The Louvre, once the palace of France's kings and today the largest museum in the world, will unveil a revamped, state-of-the-art website next week, the museum announced.
The existing site, a model of innovation at its inception in 1995, will be replaced "to offer the public a new tool for the dispersion of culture and news," a press release said.
Initially in French and English, the new site (www.louvre.fr) will add other languages over time, beginning with Japanese.
Evolving technologies and expanding broadband access to the Internet have made it possible to enrich both the content and the presentation on the new site, which will feature an interactive 3-D map of the museum, detailed information of 1500 major works and a multimedia history of the museum itself.

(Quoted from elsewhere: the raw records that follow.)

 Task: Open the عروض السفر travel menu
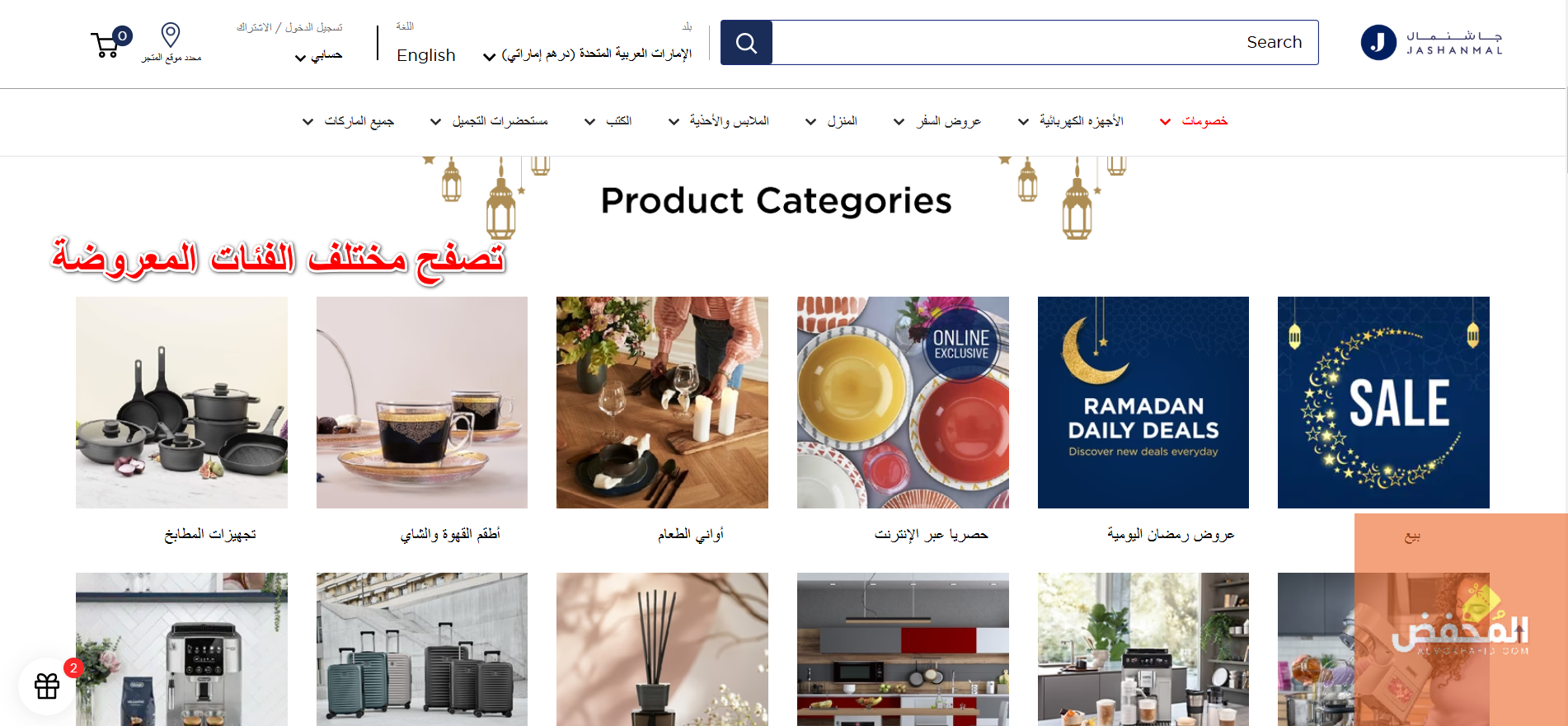click(938, 121)
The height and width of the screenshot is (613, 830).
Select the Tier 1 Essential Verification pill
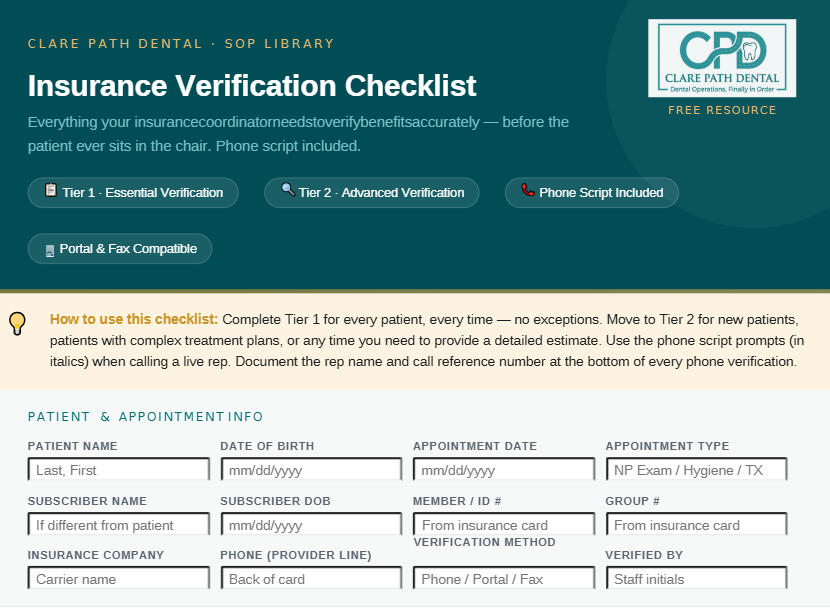point(133,193)
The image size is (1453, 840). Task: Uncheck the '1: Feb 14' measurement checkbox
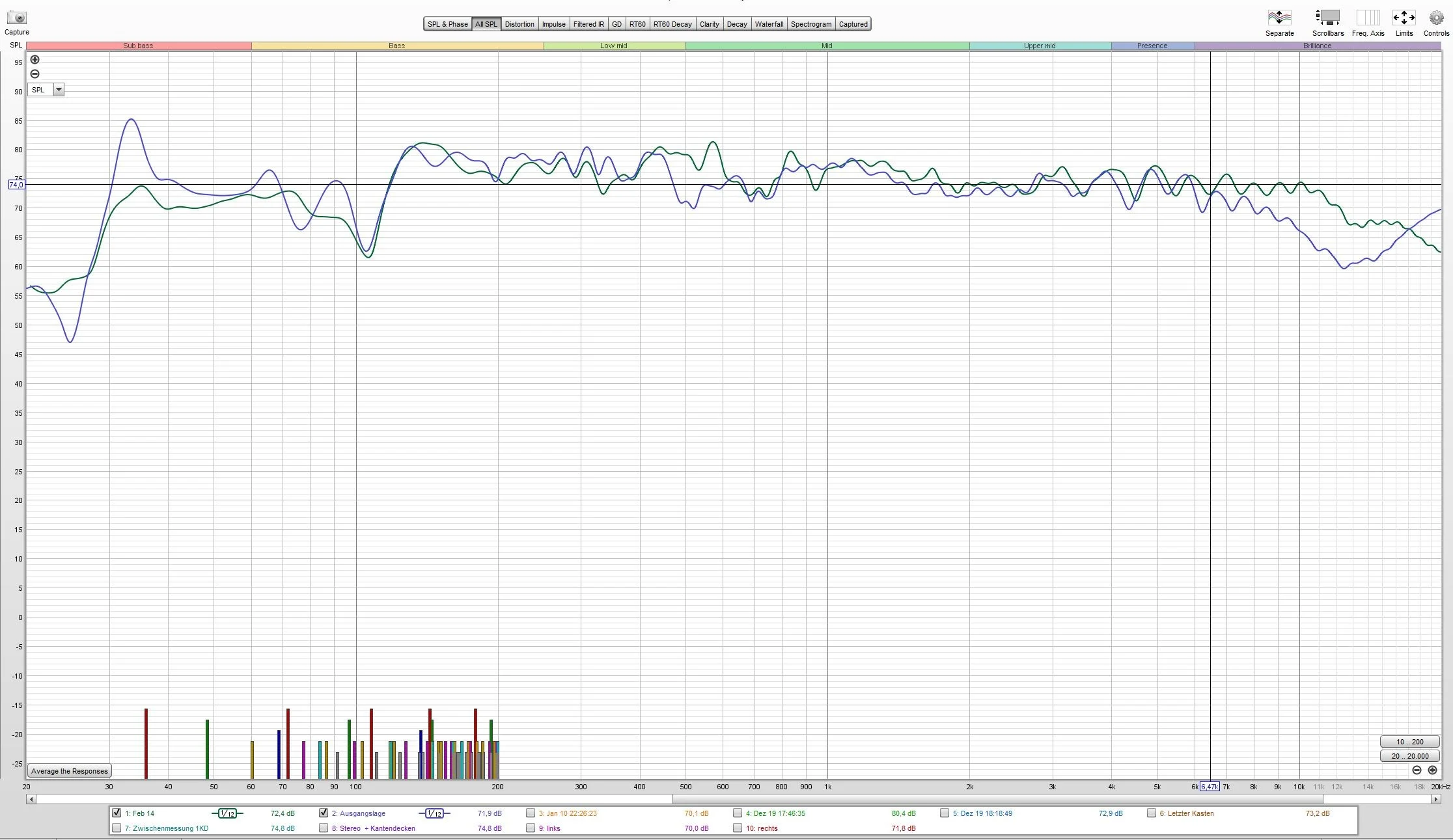[x=117, y=813]
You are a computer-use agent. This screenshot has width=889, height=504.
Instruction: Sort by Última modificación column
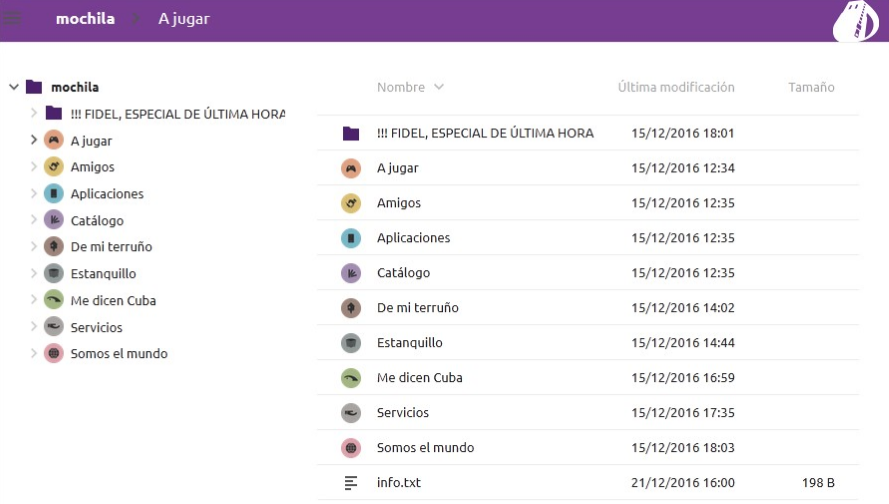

Besides "permanent exhibits," the site will also contain special presentations on particular periods and exhibits "adapted to different publics," the statement said, including children, professionals, journalists, teachers and the disabled.
Additional features will come online before the end of the month: more profiles of selected works, personalized online services, a special site just for children, online ticketing, and even information on guided tours using mobile phones.
The price tag for the retooled website was seven million euros (8.56 million dollars), contributed by French bank Credit Lyonnais (4 million euros), technology firm Accenture (1.6 million euros), and Blue Martini Sofware (1.3 million euros).
The Louvre houses more than 34,000 art works over 60,000 square meters and attracts some six million visitors annually.